◆ **What the task asks**:
Answer these questions from the text below about the CIS president's acceptance speech:
1. Who swore in Amolegbe?
2. What number president of CIS did Amolegbe become?
3. Which organizations does the speech say the institute will keep working with?

◆ **Reading text**:
In his acceptance speech after his swearing-in last week by the Institute’s Assessor, Disciplinary Tribunal, Justice Adesuyi Olagbegi as the 11th President President of CIS, Amolegbe reiterated his earlier position that regulators should not increase the minimum capital base of market operators as the current operating environment would not support such a move.
“We will continue to work in close partnership and cooperation with the Securities and Exchange Commission (SEC), the Association of Securities Dealing Houses of Nigeria (ASHON) and all the registered securities trading platforms in the country; and may I at this juncture make a strong plea that any plans to increase minimum share capital requirement for Capital Market Operators be suspended for now. It will simply not be right in the face of the gargantuan operational and revenue challenges currently facing the industry.

◆ **Supplied information**:

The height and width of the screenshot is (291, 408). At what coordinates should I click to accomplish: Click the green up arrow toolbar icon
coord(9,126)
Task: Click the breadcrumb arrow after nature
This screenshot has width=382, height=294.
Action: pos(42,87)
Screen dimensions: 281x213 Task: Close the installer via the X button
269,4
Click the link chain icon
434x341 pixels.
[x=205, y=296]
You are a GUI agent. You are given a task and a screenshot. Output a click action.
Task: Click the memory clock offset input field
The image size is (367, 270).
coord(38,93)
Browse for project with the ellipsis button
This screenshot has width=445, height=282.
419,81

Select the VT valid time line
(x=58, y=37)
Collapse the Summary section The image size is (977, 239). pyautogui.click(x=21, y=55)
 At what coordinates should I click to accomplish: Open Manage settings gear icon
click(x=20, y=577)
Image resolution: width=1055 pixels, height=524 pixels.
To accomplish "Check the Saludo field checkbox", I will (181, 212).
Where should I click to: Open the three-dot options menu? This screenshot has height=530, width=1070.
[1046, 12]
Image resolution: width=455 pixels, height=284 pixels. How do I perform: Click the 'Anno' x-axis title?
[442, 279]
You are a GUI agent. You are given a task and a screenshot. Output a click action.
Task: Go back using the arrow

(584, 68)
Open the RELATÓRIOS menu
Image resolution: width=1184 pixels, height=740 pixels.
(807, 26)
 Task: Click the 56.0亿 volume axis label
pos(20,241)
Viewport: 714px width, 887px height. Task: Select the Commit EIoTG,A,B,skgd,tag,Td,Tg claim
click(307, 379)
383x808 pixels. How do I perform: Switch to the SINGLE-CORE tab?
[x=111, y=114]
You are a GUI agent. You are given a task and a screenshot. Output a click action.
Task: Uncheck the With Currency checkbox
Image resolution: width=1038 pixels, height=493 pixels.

◆ **Response below**:
1. Justice Adesuyi Olagbegi, the Institute's Assessor, Disciplinary Tribunal.
2. The 11th.
3. The Securities and Exchange Commission (SEC), the Association of Securities Dealing Houses of Nigeria (ASHON), and all the registered securities trading platforms in the country.